■ QUOTED TEXT ■
SARS is stepping up its prosecution game against South Africans living abroad

 ·17 Sep 2021

South Africans living abroad should be aware of the seriousness of the South African Revenue Service (SARS) dealing with non-compliance, says specialist tax advisory Tax Consulting SA.

“Provided that you are working abroad and have not ceased your tax residency, while not filing tax returns or declaring your foreign income, you are most likely non-compliant,” the firm said.

“Non-compliance with SARS will result in written demands and, in the end, prosecution. SARS will even prosecute based on past non-compliance; it is consequently important to act before it is too late.”


How do you become compliant if you are abroad?

The best option for South African expatriates is to cease their tax residency with SARS formally – either through financial emigration or using a double taxation treaty when it is applicable, said Tax Consulting SA.

“Once you have ceased your tax residency, you will be seen as a non-resident for tax purposes and will only need to declare South African sourced earnings going forward.

“By ceasing your tax residency, you will automatically be compliant because SARS requires full compliance to change your tax residency status to a non-resident.”

The only other option to ensure compliance with SARS, subject to meeting the requirements, is to use the foreign income exemption, the firm said. If you do not meet the requirements, you will have to pay tax on your full foreign earned income, which is why ceasing your tax residency is of utmost importance.


How will SARS enforce their prosecution?

Being non-compliant with SARS leaves you vulnerable to the risk of being criminally prosecuted, even if your foreign address is unknown to SARS, Tax Consulting SA said.

“Substituted service gives SARS the power to prosecute an individual whose whereabouts are unknown. Your email address, WhatsApp, Instagram, Facebook, and essentially any form of social media can be used by the relevant authorities to serve a summons.

“Once it is established that you viewed the summons, a judgment can be reached even in your absence. This means that, if found guilty of non-compliance, and you do return to South Africa, whether for a funeral, a wedding, or for work, any enforcement officer countrywide may arrest you on arrival.”

■ GIVEN INFORMATION ■
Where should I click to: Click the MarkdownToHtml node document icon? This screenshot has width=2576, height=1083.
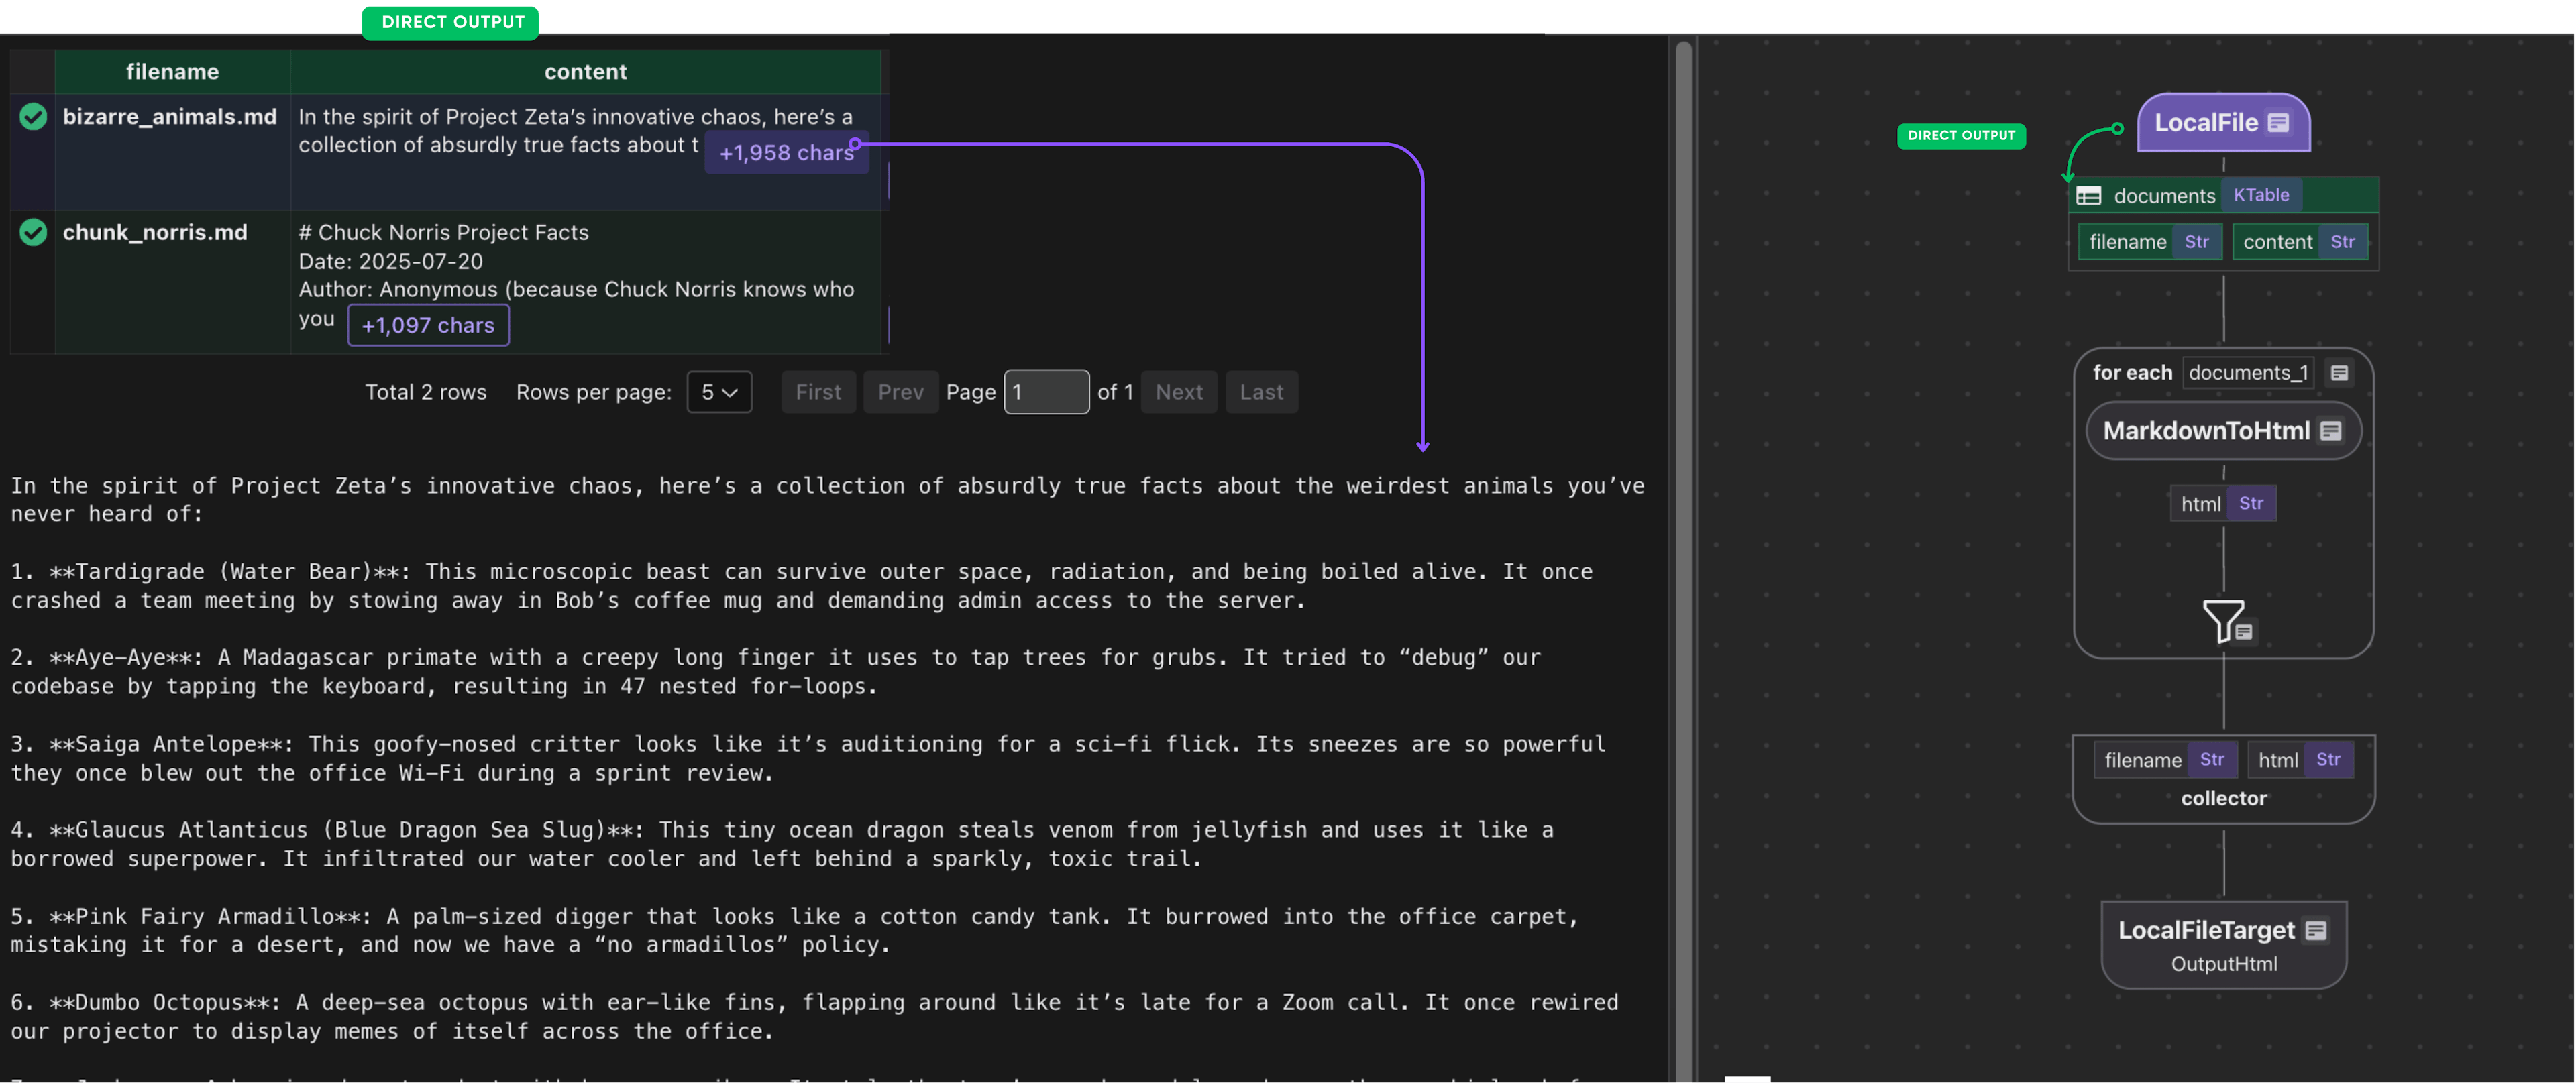(2331, 431)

■ DIRECTIONS ■
a. Return the stretch of the SARS article from "South Africans living abroad should" through "said Tax Consulting SA.", copied word for word.
b. Rewrite the paragraph of the SARS article that begins "The only other option to ensure compliance" in a shorter form that keeps its main facts.

■ OUTPUTS BY TASK ■
a.
South Africans living abroad should be aware of the seriousness of the South African Revenue Service (SARS) dealing with non-compliance, says specialist tax advisory Tax Consulting SA.

“Provided that you are working abroad and have not ceased your tax residency, while not filing tax returns or declaring your foreign income, you are most likely non-compliant,” the firm said.

“Non-compliance with SARS will result in written demands and, in the end, prosecution. SARS will even prosecute based on past non-compliance; it is consequently important to act before it is too late.”


How do you become compliant if you are abroad?

The best option for South African expatriates is to cease their tax residency with SARS formally – either through financial emigration or using a double taxation treaty when it is applicable, said Tax Consulting SA.

b. The only other way to comply with SARS is the foreign income exemption, provided its requirements are met. Anyone who does not meet them must pay tax on their full foreign earned income, which makes ceasing tax residency of utmost importance.